- [List of tasks]:
• A. Copy the passage of the gold price article between "Grosskopf's comments come" and "on the day.", inclusive, word for word.
• B. List each distinct dollar amount that the gold price article mentions.

- [Passage shown]:
======

A gold price rally to $2,000 would not be a surprise - Sprott's Grosskopf
(Kitco News) - Gold prices have pushed to nearly an eight-year high, and this is only the start as investors should keep an eye on the precious metal's long-term outlook, according to one gold fund executive.
Peter Grosskopf, chief executive officer at Sprott Inc
In a telephone interview with Kitco News on Monday, Peter Grosskopf, chief executive officer at Sprott Inc., said that the gold market's future looks bright as the global economy deals with unprecedented stimulus during a time of unprecedented uncertainty.
"Investors should continue to consider gold as a unit of currency or a purchasing power that can maintain its value against other assets," he said.
Grosskopf's comments come as gold prices have soared well above its previous long-term resistance levels at $1,700 an ounce. June gold futures last traded at $1,764.10 an ounce, up 0.64% on the day.
"Gold has been acting very well in the last month. All the technicals show that its uptrend will be maintained in the short, medium and long term," he said. "We would expect to see prices over $2,000 by sometime early next year. That is not a surprise, fundamentally either, in the current environment."

======

- [Records provided]:
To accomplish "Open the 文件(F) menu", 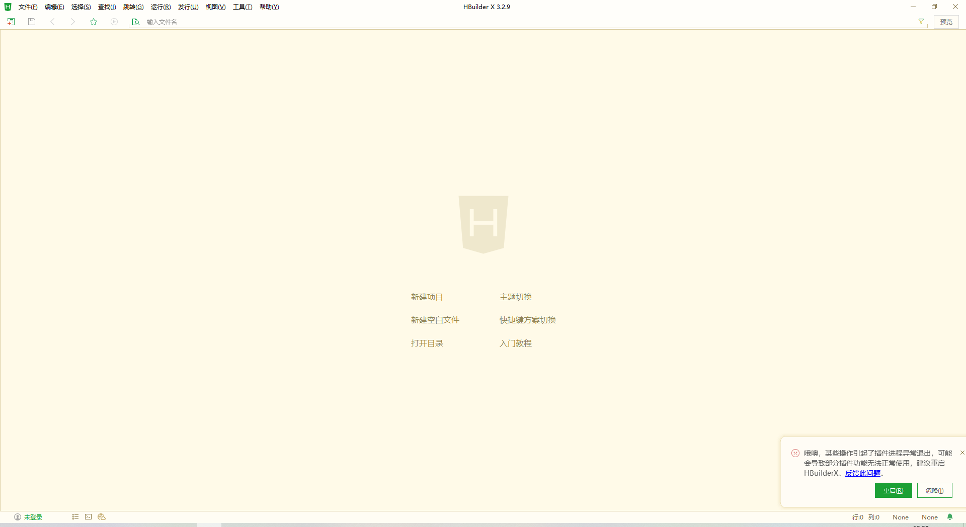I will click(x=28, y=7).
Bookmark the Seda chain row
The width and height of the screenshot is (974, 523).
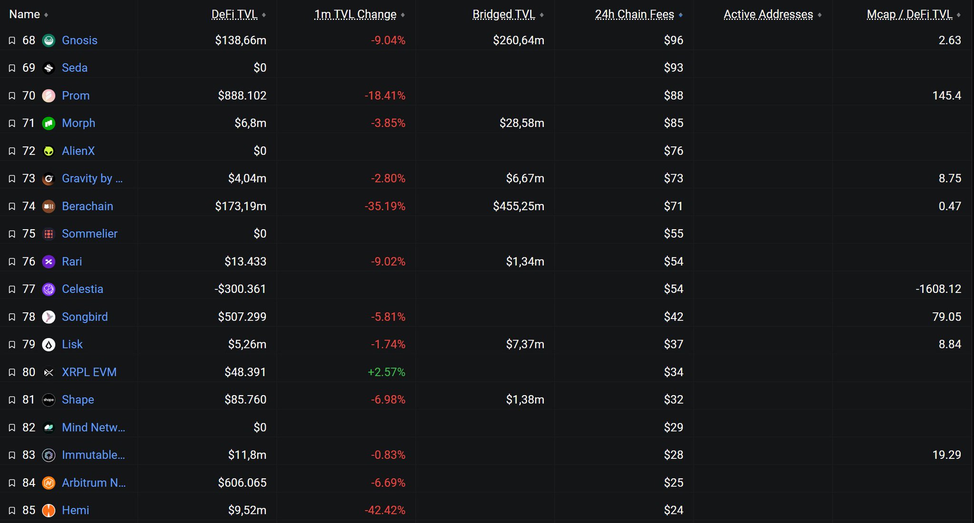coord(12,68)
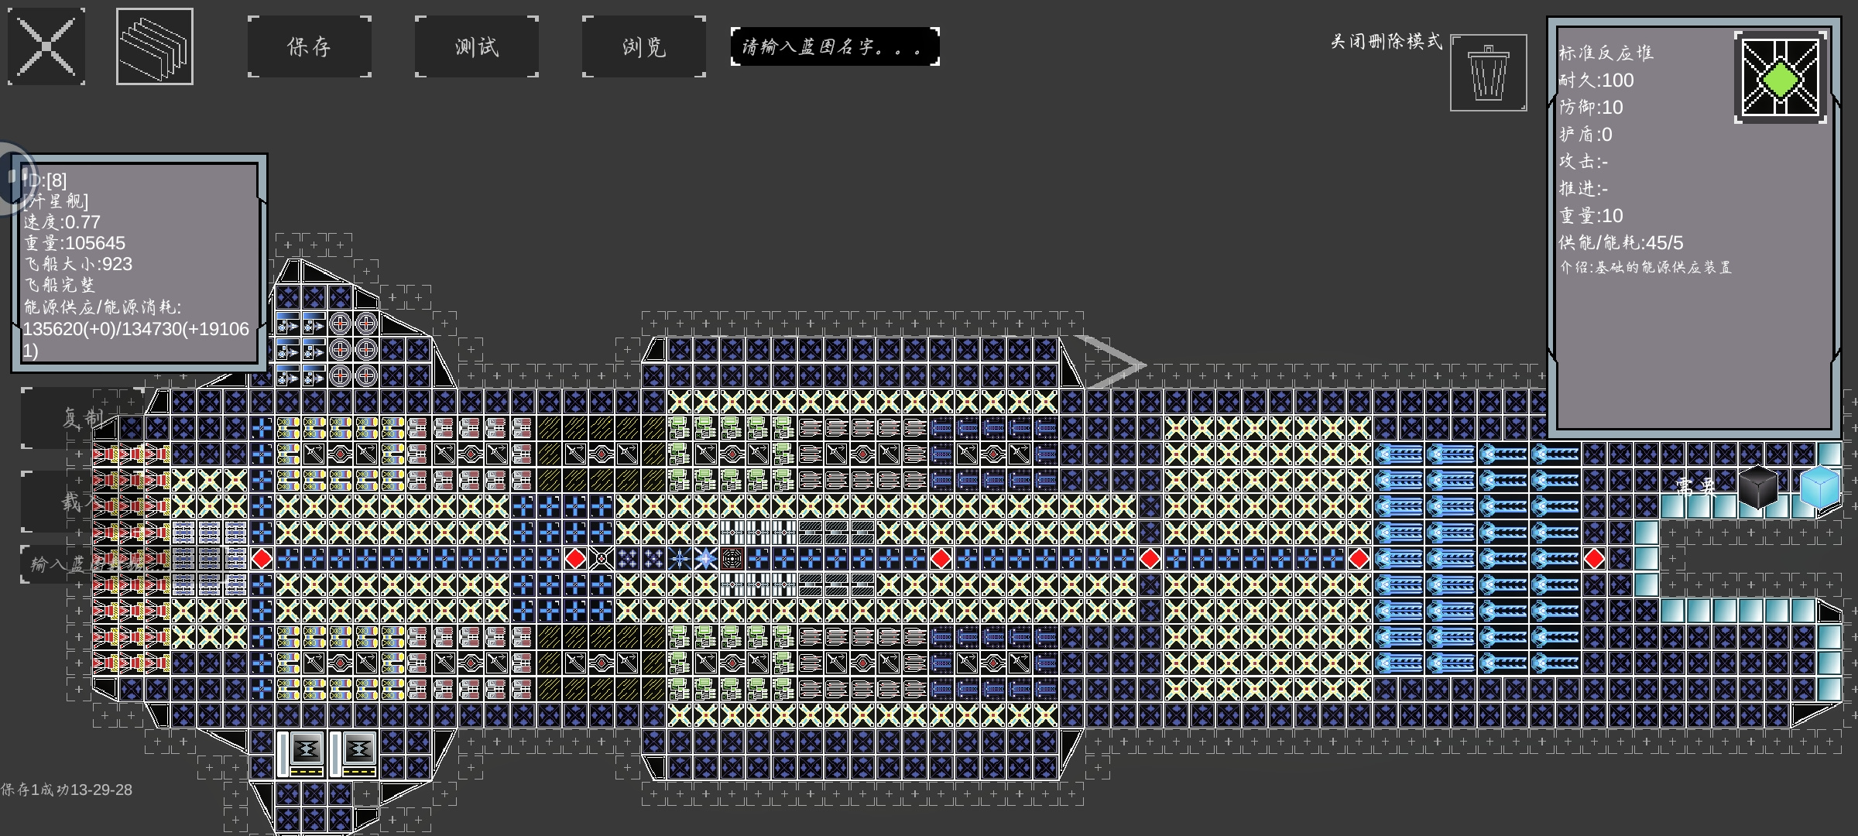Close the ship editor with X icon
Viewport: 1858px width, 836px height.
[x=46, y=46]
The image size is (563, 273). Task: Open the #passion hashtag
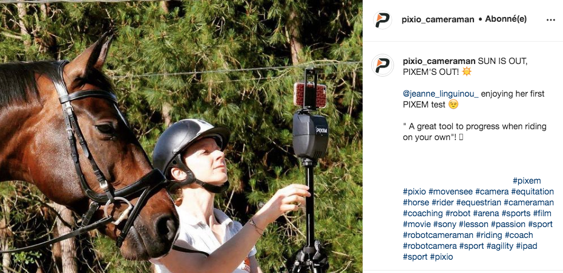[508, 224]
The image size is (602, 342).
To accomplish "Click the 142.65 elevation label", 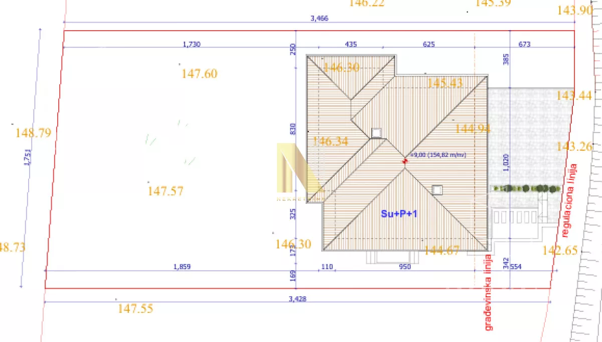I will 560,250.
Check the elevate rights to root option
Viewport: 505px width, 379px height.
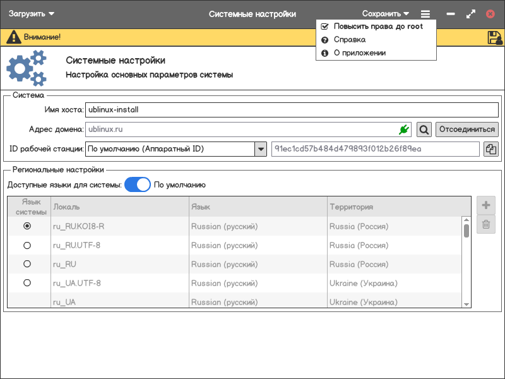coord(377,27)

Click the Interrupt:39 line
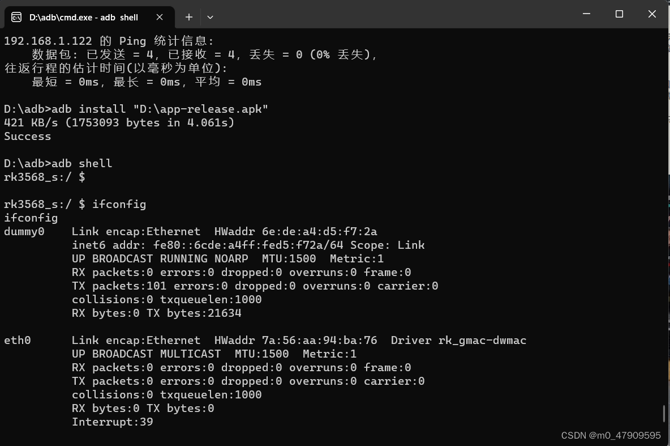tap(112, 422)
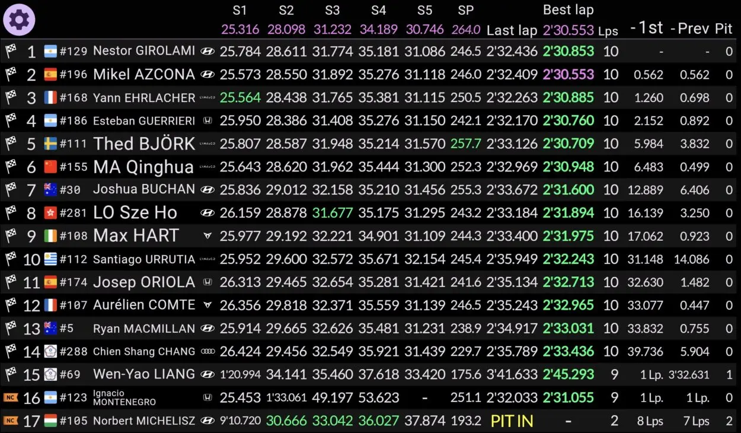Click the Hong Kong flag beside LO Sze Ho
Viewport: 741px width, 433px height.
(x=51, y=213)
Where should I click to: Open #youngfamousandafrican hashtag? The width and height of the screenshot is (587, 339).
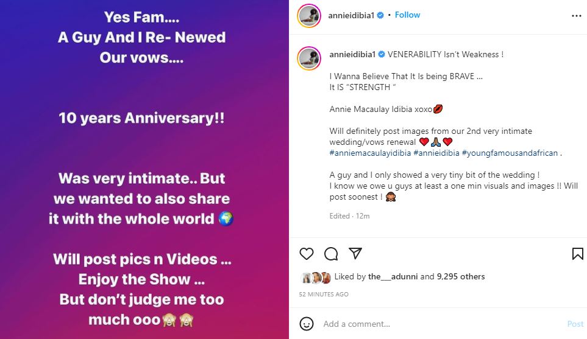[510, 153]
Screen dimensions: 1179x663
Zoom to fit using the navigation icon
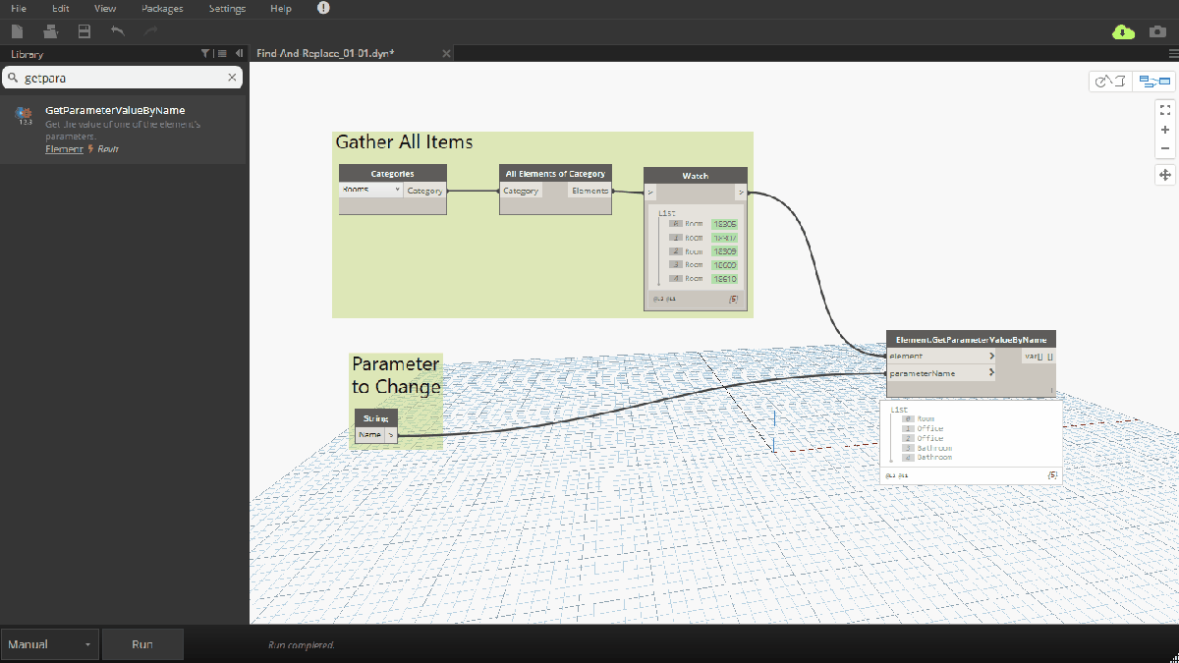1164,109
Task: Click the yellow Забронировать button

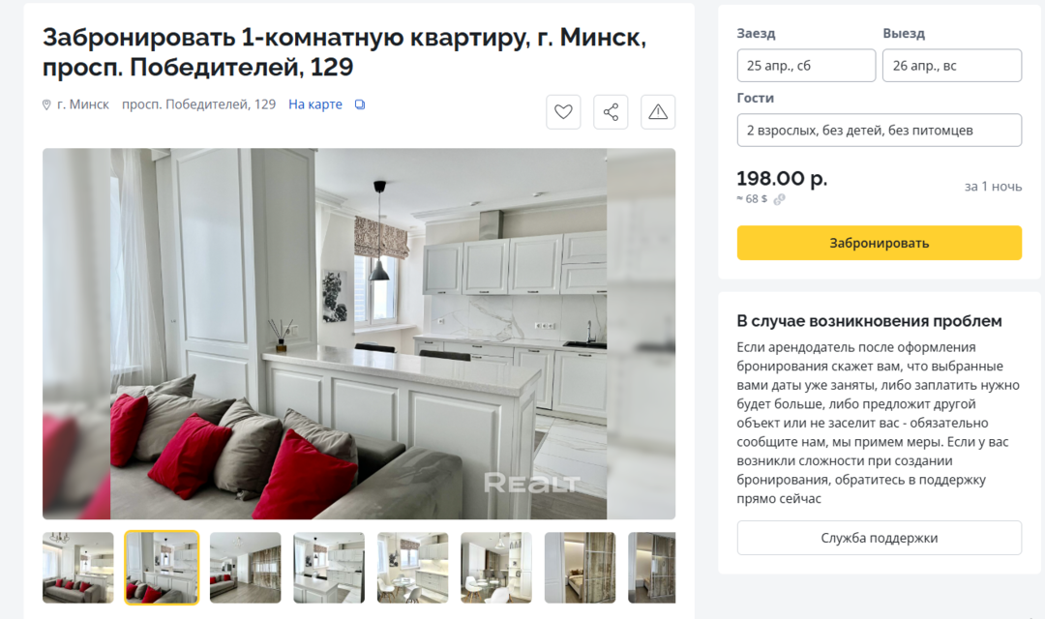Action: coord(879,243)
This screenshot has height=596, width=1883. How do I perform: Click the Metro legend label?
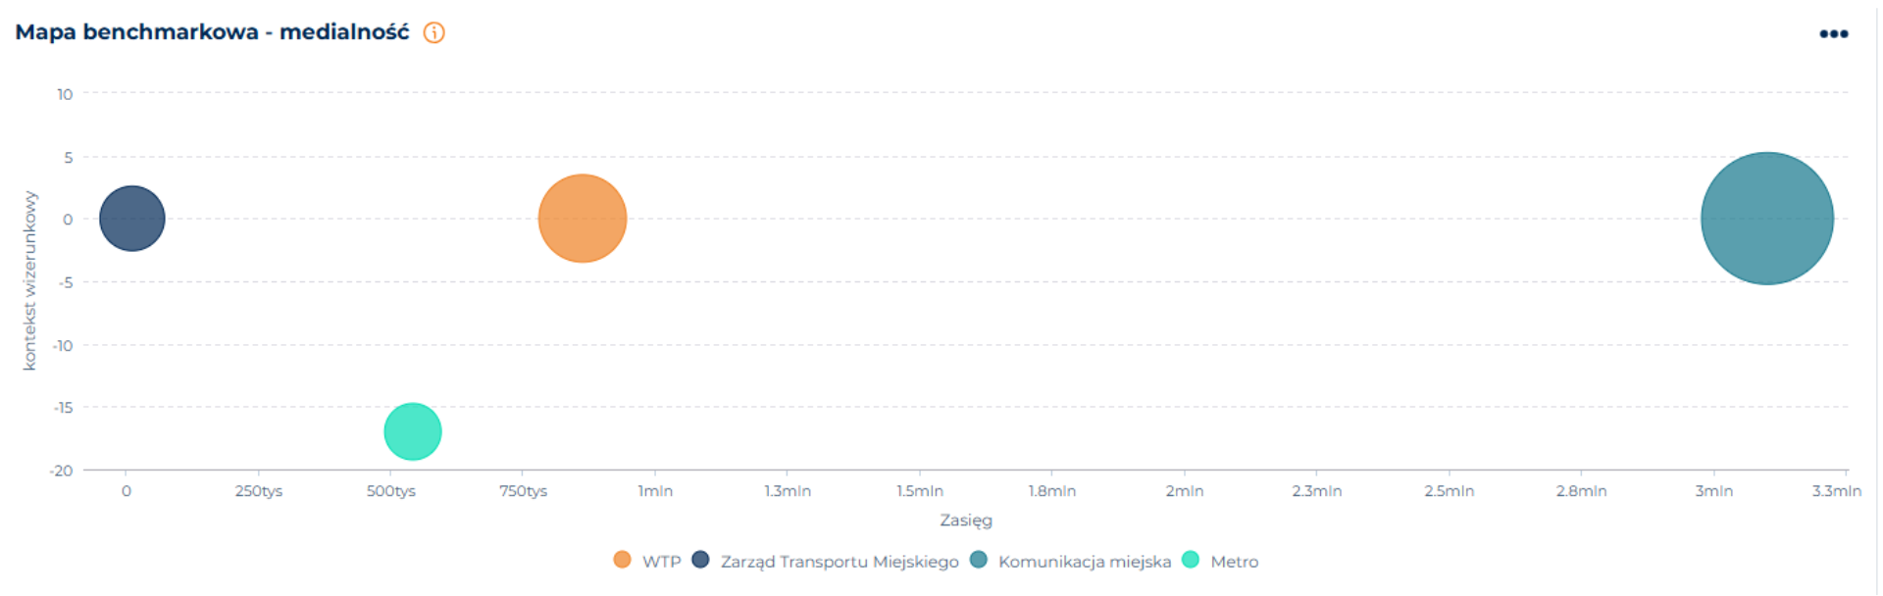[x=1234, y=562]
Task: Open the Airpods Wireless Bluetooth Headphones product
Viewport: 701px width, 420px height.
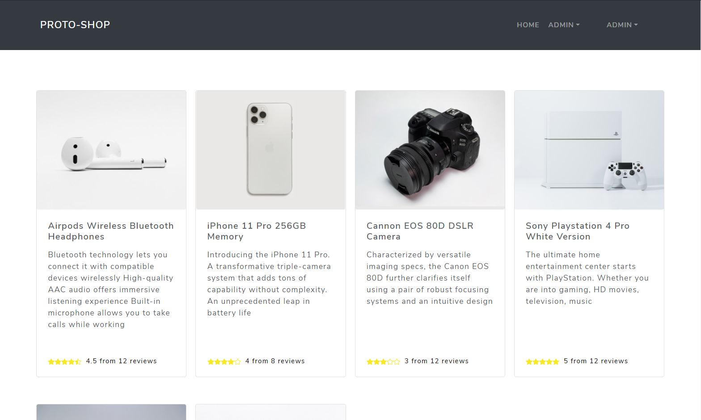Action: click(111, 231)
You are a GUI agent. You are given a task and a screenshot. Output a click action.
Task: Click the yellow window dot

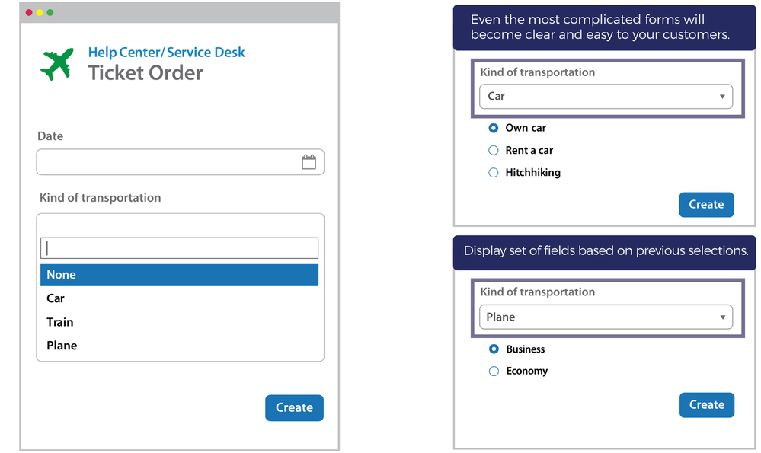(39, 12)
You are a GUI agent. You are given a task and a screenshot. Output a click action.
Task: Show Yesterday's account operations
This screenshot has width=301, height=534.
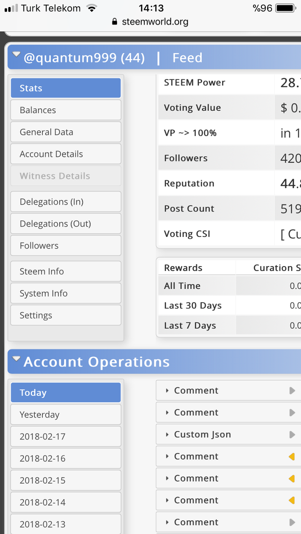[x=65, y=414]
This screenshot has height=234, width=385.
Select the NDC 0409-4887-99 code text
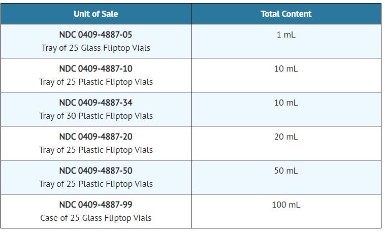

======

- [Answers by item]:
• A.
Grosskopf's comments come as gold prices have soared well above its previous long-term resistance levels at $1,700 an ounce. June gold futures last traded at $1,764.10 an ounce, up 0.64% on the day.

• B.
$2,000
$1,700
$1,764.10